» **Available records**
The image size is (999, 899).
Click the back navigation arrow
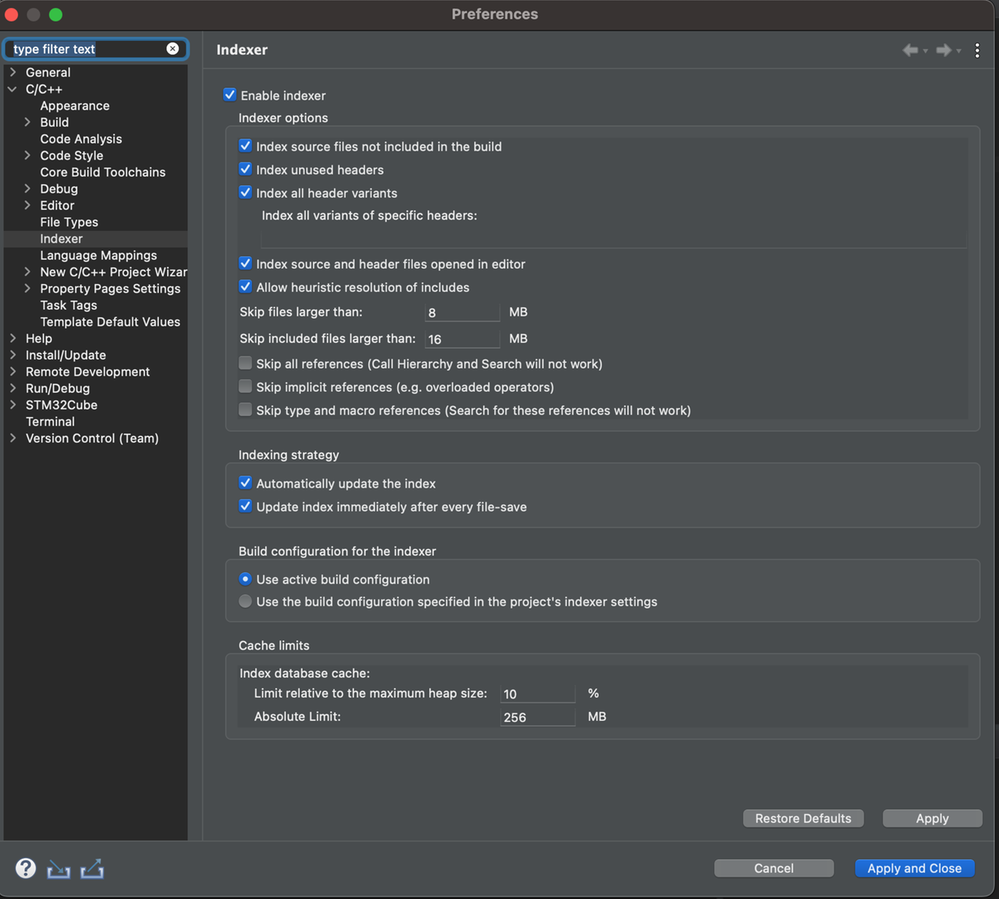coord(909,50)
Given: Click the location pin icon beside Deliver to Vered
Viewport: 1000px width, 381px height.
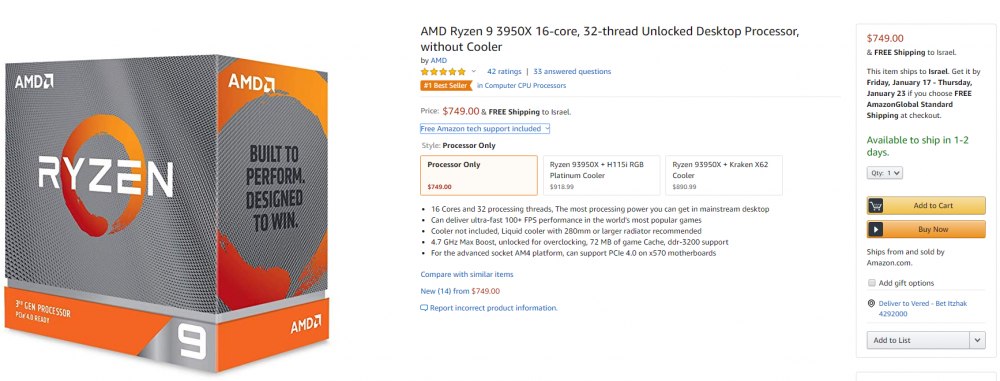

» **What to do**
Apart from the images, every line above needs to be printed again exactly.

» **Task solution**
The image size is (999, 899).
Click the back navigation arrow
coord(909,50)
Given: Click the location pin icon beside Deliver to Vered
Viewport: 1000px width, 381px height.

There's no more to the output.